Ölülerimizin sevaplarını arttırmak,yüzlerini nurlandırmak için neler yapabilriz

el_feta ´isimli üyeden Alıntı ↑...



  1. Alt 06-15-2012, 23:20 #11
    alptraum Mesajlar: 38.107
    Blog Başlıkları: 28
    el_feta´isimli üyeden Alıntı
    Bu konuyu ispatlayacak bir yığın hadis ya da rivayet bulabilirsiniz. Size bu rivayetlerin tutarlılığını anlamanız için sormuştum, siz Allah Resulü nün mesela uhud şehidi hamza as için, sahabesi ile toplanıp kuran okuyup hasıl olan sevabı amcasına yolladığını duydunuz ya da okudunuz mu hiç?
    O mezar başında kuran okumak, kabre gitmenin esprilerinin bunlar olduğunu düşünmüyorum

    Resulullah in annesi icin mezar basinda okudugu dua hadislerde var.

    el_feta ve Henna bunu beğendiler.
  2. Alt 06-16-2012, 15:18 #12
    el_feta Mesajlar: 1.168
    eywallah kardeşim..
    Resulullah'ın annesi müslüman ve cennetlik midir, ben bilmiyorum.
    Dua edebilir hem, benim pek aklıma dinime yatmayan dua edilmesi değil. Sevap işleyip (hassaten kuran okuyup) sevabını yollamak.. garip gelen bu...

    Henna bunu beğendi.
  3. Alt 06-16-2012, 23:08 #13
    Ziyaretci
    Henna Mesajlar: n/a
    ne edersen burda et diyorsun sankim ...

    el_feta bunu beğendi.

========================

● Yapmanız gerekenler
• A. Forum yazışmasında "Ölülerimizin sevaplarını arttırmak,yüzlerini" ile başlayıp "okudunuz mu hiç?" kısmına kadar süren bölümü, "Allah Resulü" ifadesini "Peygamber" ile değiştirerek yeniden yazın.
• B. Forum yazışmasını iki cümleyle özetleyin.
• C. Forum yazışmasına göre el_feta neyi garip bulduğunu söylüyor?

● Veri bölümü
========================

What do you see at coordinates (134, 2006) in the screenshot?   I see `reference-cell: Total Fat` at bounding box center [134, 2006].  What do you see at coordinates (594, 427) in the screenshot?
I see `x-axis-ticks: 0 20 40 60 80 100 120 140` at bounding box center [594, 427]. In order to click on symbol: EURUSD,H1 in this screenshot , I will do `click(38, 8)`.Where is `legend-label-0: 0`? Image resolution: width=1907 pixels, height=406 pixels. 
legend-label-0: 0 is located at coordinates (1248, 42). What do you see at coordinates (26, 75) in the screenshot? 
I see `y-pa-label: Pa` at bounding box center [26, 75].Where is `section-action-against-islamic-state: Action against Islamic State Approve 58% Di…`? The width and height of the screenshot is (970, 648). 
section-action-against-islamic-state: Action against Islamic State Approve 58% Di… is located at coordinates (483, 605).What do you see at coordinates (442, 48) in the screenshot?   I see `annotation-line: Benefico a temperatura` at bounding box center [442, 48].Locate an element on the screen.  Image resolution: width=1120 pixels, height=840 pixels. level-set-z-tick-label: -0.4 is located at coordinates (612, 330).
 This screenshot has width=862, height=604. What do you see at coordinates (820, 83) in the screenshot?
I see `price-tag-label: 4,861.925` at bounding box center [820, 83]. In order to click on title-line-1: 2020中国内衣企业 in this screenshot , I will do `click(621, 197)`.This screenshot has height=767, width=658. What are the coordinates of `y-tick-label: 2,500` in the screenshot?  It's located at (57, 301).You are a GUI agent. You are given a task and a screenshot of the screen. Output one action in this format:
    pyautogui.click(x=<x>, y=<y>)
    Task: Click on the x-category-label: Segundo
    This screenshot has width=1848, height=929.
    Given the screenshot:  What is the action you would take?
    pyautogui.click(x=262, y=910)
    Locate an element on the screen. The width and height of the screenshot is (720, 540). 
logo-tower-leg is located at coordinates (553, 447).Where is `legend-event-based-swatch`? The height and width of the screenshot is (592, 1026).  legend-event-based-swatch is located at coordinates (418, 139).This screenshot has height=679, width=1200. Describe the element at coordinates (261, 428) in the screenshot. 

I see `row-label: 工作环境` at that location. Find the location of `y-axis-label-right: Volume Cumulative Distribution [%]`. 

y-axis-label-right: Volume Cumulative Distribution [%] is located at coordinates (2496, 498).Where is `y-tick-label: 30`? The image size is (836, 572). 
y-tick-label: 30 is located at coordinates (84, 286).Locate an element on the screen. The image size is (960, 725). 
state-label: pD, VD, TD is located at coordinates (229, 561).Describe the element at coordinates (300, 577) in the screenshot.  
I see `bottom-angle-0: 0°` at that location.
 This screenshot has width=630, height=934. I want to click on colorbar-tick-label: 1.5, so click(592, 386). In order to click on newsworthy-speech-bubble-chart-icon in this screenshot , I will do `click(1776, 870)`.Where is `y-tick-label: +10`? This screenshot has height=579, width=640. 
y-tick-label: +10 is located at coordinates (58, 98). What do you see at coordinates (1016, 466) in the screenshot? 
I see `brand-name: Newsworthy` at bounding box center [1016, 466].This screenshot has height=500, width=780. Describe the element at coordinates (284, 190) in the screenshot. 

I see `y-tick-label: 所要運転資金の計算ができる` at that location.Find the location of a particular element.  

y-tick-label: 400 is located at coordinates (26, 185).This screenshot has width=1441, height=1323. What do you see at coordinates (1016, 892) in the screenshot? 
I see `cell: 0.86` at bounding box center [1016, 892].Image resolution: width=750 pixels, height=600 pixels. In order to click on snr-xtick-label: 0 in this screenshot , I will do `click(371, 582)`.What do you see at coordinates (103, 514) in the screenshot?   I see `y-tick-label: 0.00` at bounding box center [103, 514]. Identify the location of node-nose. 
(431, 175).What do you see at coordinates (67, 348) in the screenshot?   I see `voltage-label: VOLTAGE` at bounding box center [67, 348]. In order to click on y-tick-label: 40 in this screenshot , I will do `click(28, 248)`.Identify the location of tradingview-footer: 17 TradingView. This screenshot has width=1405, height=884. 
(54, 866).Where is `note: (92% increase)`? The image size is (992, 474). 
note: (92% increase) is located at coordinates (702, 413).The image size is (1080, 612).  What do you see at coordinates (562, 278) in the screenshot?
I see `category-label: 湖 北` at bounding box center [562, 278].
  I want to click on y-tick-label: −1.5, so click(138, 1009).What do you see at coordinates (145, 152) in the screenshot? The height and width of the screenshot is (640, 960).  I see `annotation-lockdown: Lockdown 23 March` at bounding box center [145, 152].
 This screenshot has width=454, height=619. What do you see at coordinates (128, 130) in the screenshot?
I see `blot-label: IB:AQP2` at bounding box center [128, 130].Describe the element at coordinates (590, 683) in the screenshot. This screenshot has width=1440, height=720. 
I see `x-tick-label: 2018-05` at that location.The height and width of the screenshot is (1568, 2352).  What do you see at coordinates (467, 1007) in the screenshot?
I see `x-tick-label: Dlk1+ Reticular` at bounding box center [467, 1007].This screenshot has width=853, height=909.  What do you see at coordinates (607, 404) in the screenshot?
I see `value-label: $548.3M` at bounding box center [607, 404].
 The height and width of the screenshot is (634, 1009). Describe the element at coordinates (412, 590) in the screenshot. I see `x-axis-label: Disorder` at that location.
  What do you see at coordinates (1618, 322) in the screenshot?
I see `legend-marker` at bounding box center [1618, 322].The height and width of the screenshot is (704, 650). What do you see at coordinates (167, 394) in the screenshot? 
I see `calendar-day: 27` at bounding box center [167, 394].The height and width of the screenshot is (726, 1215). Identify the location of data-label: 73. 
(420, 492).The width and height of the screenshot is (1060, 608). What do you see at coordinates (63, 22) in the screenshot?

========================

● Görev yanıtları
• A.
Ölülerimizin sevaplarını arttırmak,yüzlerini nurlandırmak için neler yapabilriz

el_feta ´isimli üyeden Alıntı ↑...



  1. Alt 06-15-2012, 23:20 #11
    alptraum Mesajlar: 38.107
    Blog Başlıkları: 28
    el_feta´isimli üyeden Alıntı
    Bu konuyu ispatlayacak bir yığın hadis ya da rivayet bulabilirsiniz. Size bu rivayetlerin tutarlılığını anlamanız için sormuştum, siz Peygamber nün mesela uhud şehidi hamza as için, sahabesi ile toplanıp kuran okuyup hasıl olan sevabı amcasına yolladığını duydunuz ya da okudunuz mu hiç?

• B. Forum yazışmasında alptraum, Resulullah'ın annesi için mezar başında okuduğu duanın hadislerde bulunduğunu yazar. el_feta ise dua edilmesine karşı olmadığını, ancak sevap işleyip, özellikle Kuran okuyup sevabını yollamayı garip bulduğunu belirtir.

• C. Sevap işleyip, özellikle Kuran okuyup sevabını yollamayı garip buluyor.